One Easter Sunday morning, renowned Jamaican arranger and choir director Noel Dexter sat in the audience as the National Dance Theatre Company (NDTC) singers raised the roof of the Little Theatre in St Andrew and dancers moved to his arrangement of Psalm 150 — O Praise Ye The Lord — and he smiled.
A few hours later, he was seated at the piano inside the chapel at The University of the West Indies, Mona campus, as the University Singers, a choir he founded decades ago, raised the same song as part of the programme for their annual Easter concert, This Joyful Eastertide.
Just before the performance, two members of the choir, Althea McKenzie and Andre Bernard, treated the audience with a mini interview with Dexter to share the story behind the song.
“It was just after independence and Rex Nettleford had formed the NDTC, and here at the university there was a lot of talk about nation-building. Nettleford was always insisting that we create something of our own. He felt that we needed to try to identify ourselves in many different ways and creating our own music was one means of self-expression. By the 1970s I was a teacher at Ardenne and I was preparing for a performance at the St Cecilia Festival at St Andrew Scots Kirk United Church in Kingston, organised by Lloyd Hall. I felt the programme needed something and was inspired to put music to one of the most joyful Psalms.”
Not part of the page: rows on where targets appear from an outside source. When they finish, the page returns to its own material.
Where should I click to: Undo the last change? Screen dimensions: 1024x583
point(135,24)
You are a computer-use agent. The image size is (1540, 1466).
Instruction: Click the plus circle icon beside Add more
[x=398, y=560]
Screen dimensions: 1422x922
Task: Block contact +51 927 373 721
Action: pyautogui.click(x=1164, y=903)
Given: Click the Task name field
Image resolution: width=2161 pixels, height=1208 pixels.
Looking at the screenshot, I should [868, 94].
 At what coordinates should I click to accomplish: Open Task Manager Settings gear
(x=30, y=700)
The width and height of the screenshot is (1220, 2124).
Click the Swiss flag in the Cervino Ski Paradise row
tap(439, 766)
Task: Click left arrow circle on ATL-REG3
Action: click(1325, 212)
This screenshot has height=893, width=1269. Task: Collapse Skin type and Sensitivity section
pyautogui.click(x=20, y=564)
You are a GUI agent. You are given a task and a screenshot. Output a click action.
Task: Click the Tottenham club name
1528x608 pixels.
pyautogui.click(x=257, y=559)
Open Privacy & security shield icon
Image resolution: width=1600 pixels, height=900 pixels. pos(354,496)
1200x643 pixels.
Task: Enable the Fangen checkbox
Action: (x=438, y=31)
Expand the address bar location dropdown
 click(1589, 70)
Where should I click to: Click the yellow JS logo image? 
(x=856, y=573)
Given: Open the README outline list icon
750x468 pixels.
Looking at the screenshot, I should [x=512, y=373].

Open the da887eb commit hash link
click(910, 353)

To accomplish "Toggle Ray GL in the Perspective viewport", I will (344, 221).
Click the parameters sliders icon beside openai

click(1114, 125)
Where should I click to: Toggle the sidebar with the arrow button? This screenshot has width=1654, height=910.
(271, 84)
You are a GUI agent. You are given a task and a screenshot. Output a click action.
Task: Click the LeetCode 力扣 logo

As they say, the rest is history.
Dexter’s O Praise Ye The Lord has been performed on many a stage both locally and overseas.
“I was pleased last year to receive a programme from a performance by a choir in Australia where O Praise Ye The Lord by a certain Noel Dexter was included. It has also been included in a number of hymnals both here in Jamaica as well as overseas.”
Dexter also related an incident at a conference on creating Caribbean church music.
“I was approached by a young lady at this conference who told me that she had a recording that would blow my mind as this is what Caribbean church music should sound like. She excitedly put in a cassette tape and pressed play. “When I heard the music I had to smile. It was a recording of my arrangement of O Praise Ye The Lord,” he shared with the audience which burst into applause.
When asked what he wants his musical legacy to be, Dexter humbly replied, “He tried.”